A verbatim reproduction of the lines below, from the line containing "Screenshot is 1208x2576." through the line containing "Cookie Policy (352, 2534)", both ends included, is the whole required output.

* * * * * * * * *

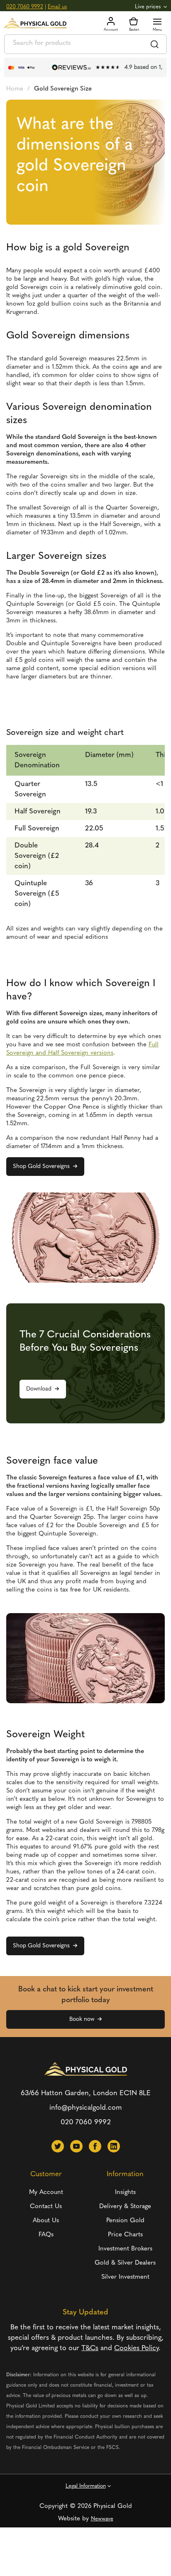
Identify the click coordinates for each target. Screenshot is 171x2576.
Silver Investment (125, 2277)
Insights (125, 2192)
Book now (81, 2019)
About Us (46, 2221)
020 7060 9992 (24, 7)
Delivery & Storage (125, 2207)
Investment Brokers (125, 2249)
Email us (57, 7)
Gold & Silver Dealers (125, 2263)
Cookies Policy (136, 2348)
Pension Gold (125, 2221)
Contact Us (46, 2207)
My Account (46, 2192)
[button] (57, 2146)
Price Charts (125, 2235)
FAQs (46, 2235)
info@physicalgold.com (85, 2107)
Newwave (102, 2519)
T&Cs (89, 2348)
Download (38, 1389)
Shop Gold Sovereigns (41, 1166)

* * * * * * * * *

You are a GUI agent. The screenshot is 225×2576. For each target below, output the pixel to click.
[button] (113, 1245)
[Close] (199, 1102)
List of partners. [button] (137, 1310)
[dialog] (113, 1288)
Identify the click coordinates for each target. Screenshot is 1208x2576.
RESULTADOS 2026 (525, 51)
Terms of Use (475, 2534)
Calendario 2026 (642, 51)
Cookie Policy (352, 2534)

* * * * * * * * *

Result of this task =
Identify the click coordinates for each target. Screenshot is 1208x2576.
RESULTADOS 2026 (525, 51)
Terms of Use (475, 2534)
Calendario 2026 (642, 51)
Cookie Policy (352, 2534)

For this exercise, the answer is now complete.